Some traders are pushing for the authorities to do even more, while Indonesian President Joko Widodo has urged regulators to boost supervision of possible market manipulation.

At stake is investor confidence in a nearly US$640 billion (S$855 billion) stock market that has become so illiquid it has forced some companies to resort to higher-cost bank loans as a way to raise capital.

The International Monetary Fund said in a report in 2022 that Indonesia’s “shallow” financial markets are a longstanding challenge for growth.

The ratio of the nation’s stock market cap to gross domestic product is also the lowest among South-east Asian peers.

“We need the regulators to step in,” said Mr Jerry Goh, an investment manager covering Asian equities at abrdn Asia.

Not all shares that are volatile are considered deep-fried stocks, though traders have expressed confusion over the growing levels of big swings.

The results of the gains have minted or propelled the wealth of a handful of ultra wealthy tycoons.

Mr Low Tuck Kwong, a billionaire who controls Bayan Resources, became one of Asia’s richest men after shares shot up more than 220 per cent over six weeks at the end of 2022.

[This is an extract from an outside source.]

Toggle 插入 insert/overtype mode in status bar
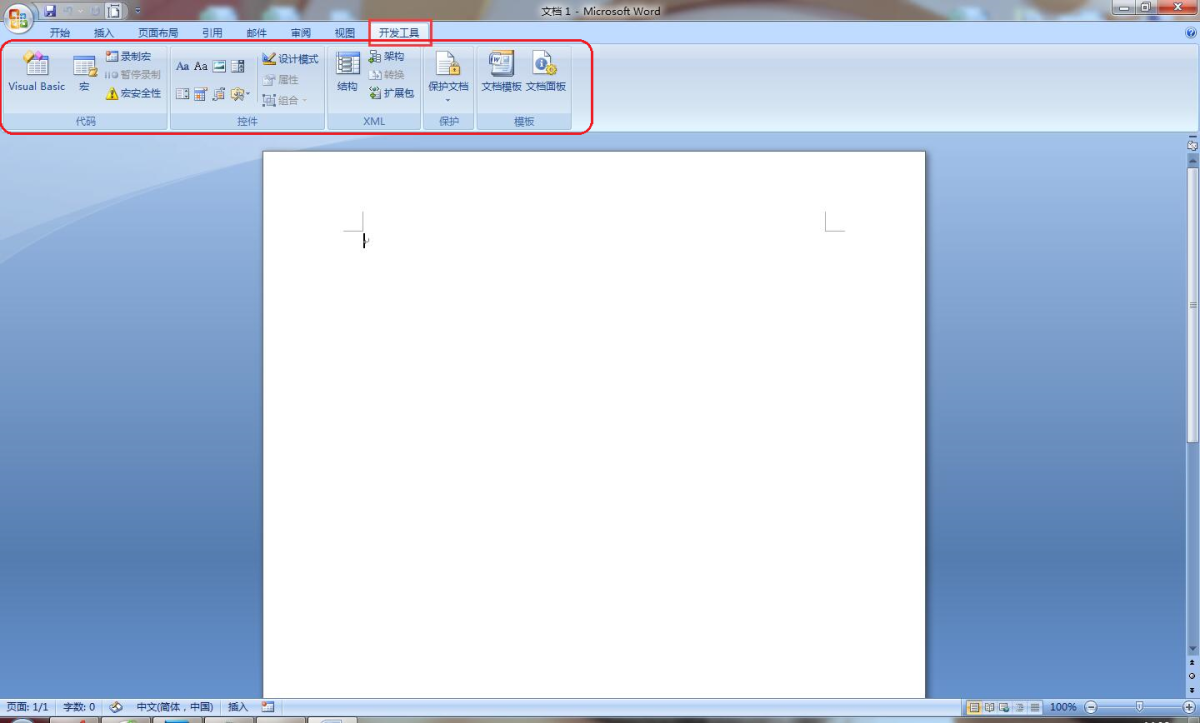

A nearly 14,000 per cent surge in shares of DCI Indonesia in the five months after debuting in early 2021 put majority owners Otto Toto Sugiri and Marina Budiman into billionaire status.

The Indonesia Stock Exchange has already imposed intraday trading limits and automatic rejection of certain bids and offers if they veer too far away from the asking price.

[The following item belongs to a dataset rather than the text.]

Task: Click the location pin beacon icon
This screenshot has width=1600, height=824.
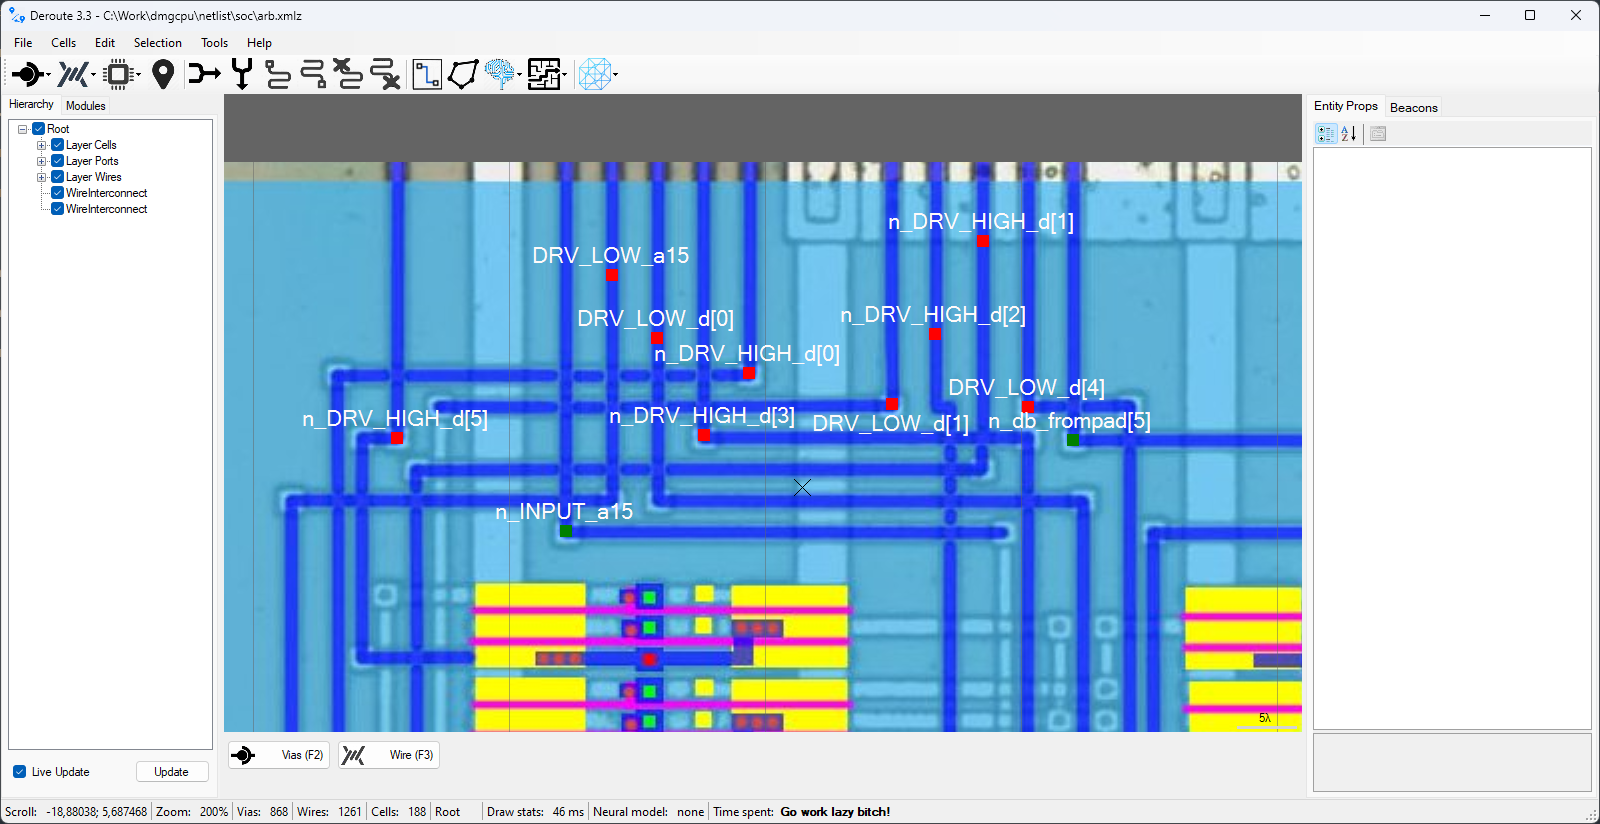Action: tap(163, 74)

Meanwhile, the financial services authority uses monitoring tools like trading halts or suspensions to cool any unusual market activity, according to capital market supervisor Inarno Djajadi.

Still, neither the exchange nor the regulator have indicated how they plan to filter and investigate the anomalies among the 800-odd stocks in the country.

Some investors have developed a nickname for stocks that see eye-popping gains after a rush of buying and selling that later dies off.

Chinese call it chao gu, or “stir-frying stocks” – a reference to rapid speculation that keeps shares “hot”.

Indonesians have borrowed the concept, referring to such companies as saham gorengan, or “deep-fried stocks”.

One way to describe this cohort is akin to how food of suspect quality tastes better fried.

The term became synonymous with the spectacular collapse of state insurance giant Asuransi Jiwasraya in 2020.

The company needed a government bailout after investment into risky stocks, a violation of management guidelines that resulted in a gaping US$2 billion financial loss.

When shares of coal miner Bayan Resources surged to a record high at the end of December, Mr Low purchased more of the stock, according to an exchange filing.

Prior to the surge, Mr Low’s net worth was US$5 billion, about one-fifth of his total today.

Bayan is trading at 16 times price-to-earnings, higher than all of its regional peers.

Its free float sits at 2.5 per cent, lower than the exchange’s threshold of 7.5 per cent.

Petrindo Jaya Kreasi, which is involved in coal and gold mining, gained nearly 370 per cent in the first seven weeks after its debut in early March.

That was a windfall for its main shareholder and business magnate Prajogo Pangestu.

A week after the company debuted, the stock exchange flagged unusual activity in trading of its shares.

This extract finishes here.